DuckDB Quacks Arrow: A Zero-copy Data Integration between Apache Arrow and DuckDB

Pedro Holanda and Jonathan Keane
Published on 2021-12-03

TL;DR: The zero-copy integration between DuckDB and Apache Arrow allows for rapid analysis of larger than memory datasets in Python and R using either SQL or relational APIs.

This post is a collaboration with and cross-posted on the Arrow blog.

Part of Apache Arrow is an in-memory data format optimized for analytical libraries. Like Pandas and R Dataframes, it uses a columnar data model. But the Arrow project contains more than just the format: The Arrow C++ library, which is accessible in Python, R, and Ruby via bindings, has additional features that allow you to compute efficiently on datasets. These additional features are on top of the implementation of the in-memory format described above. The datasets may span multiple files in Parquet, CSV, or other formats, and files may even be on remote or cloud storage like HDFS or Amazon S3. The Arrow C++ query engine supports the streaming of query results, has an efficient implementation of complex data types (e.g., Lists, Structs, Maps), and can perform important scan optimizations like Projection and Filter Pushdown.

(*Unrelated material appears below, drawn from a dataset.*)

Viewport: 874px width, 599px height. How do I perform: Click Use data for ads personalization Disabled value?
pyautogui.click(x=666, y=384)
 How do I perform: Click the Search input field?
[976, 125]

DuckDB is a new analytical data management system that is designed to run complex SQL queries within other processes. DuckDB has bindings for R and Python, among others. DuckDB can query Arrow datasets directly and stream query results back to Arrow. This integration allows users to query Arrow data using DuckDB's SQL Interface and API, while taking advantage of DuckDB's parallel vectorized execution engine, without requiring any extra data copying. Additionally, this integration takes full advantage of Arrow's predicate and filter pushdown while scanning datasets.

This integration is unique because it uses zero-copy streaming of data between DuckDB and Arrow and vice versa so that you can compose a query using both together. This results in three main benefits:

  1. Larger Than Memory Analysis: Since both libraries support streaming query results, we are capable of executing on data without fully loading it from disk. Instead, we can execute one batch at a time. This allows us to execute queries on data that is bigger than memory.
  2. Complex Data Types: DuckDB can efficiently process complex data types that can be stored in Arrow vectors, including arbitrarily nested structs, lists, and maps.
  3. Advanced Optimizer: DuckDB's state-of-the-art optimizer can push down filters and projections directly into Arrow scans. As a result, only relevant columns and partitions will be read, allowing the system to e.g., take advantage of partition elimination in Parquet files. This significantly accelerates query execution.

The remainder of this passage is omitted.